Typically, the clinical features of OLP can undergo relapse and remission. During an exacerbation, the OLP symptoms and clinical signs will increase; in contrast, during a remission, the symptoms and signs will decrease [2]. The mean duration of oral lichen planus in an exacerbation period is 60 months [27]. Even with treatment, complete remission of OLP is difficult to achieve. It has been reported that 50% of OLP patients had a relapse of OLP within 4–17 weeks with a mean time of 5 weeks after stopping topical steroid treatment [16]. Another study reported that less than 2.47% of OLP patients achieved remission, while 78% still had oral lesions at the end of the follow-up period [13]. Importantly, the treatment duration had a significant impact on the remission of OLP. The longer the patient was treated, the more they had a prognosis of incomplete remission. Although the pathogenesis of OLP remains unclarified, destruction of the basal keratinocytes disrupts the basement membrane homeostasis, blocking normal cell survival signaling and leads to apoptosis and cell death resulting in the chronicity of OLP [44]. In the present study, the patients reported a relapse of OLP within 1.5–45 months with a mean of 15.6 ± 13.2 months after complete remission.
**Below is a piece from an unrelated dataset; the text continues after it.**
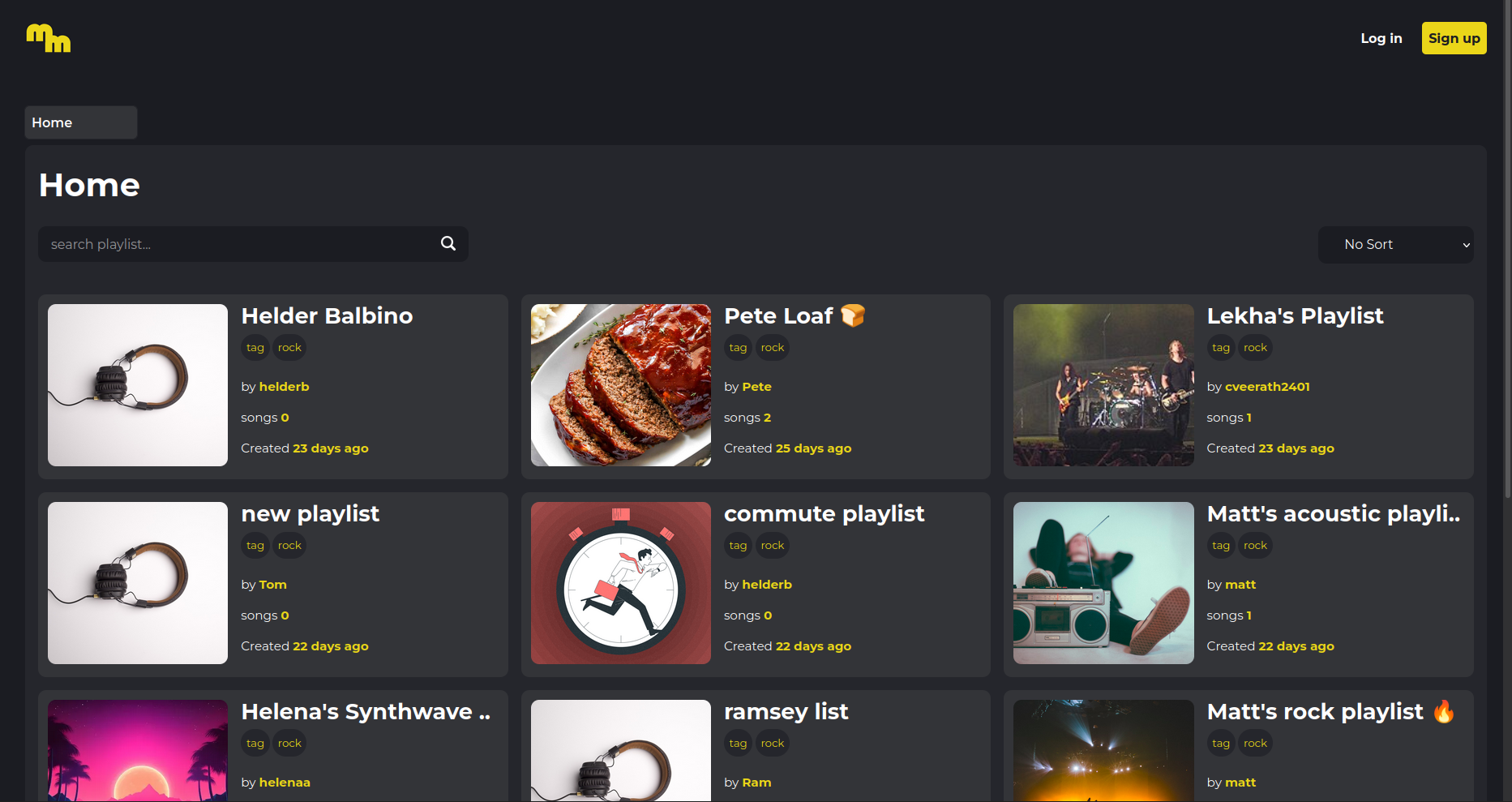Click the yellow site logo
Screen dimensions: 1512x802
(x=49, y=38)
The duration of disease in the relapse and remission periods varied, which might depend on the extent and site of involvement and morphology of the lesions. The management of OLP is still not totally satisfactory in all cases and there is as yet no definitive treatment that results in permanent remission.

Conclusions

In conclusion, the present study demonstrated that age, duration, location in the gingiva and vestibule, hypertension, dyslipidemia, Thongprasom score, 0.1% triamcinolone acetonide mouthwash, and FAO were factors affecting OLP remission. However, age and treatment duration were significant factors that affected the remission of OLP. Additionally, periodontal treatment in conjunction with topical steroids was beneficial for promoting the successful treatment of gingival OLP lesions.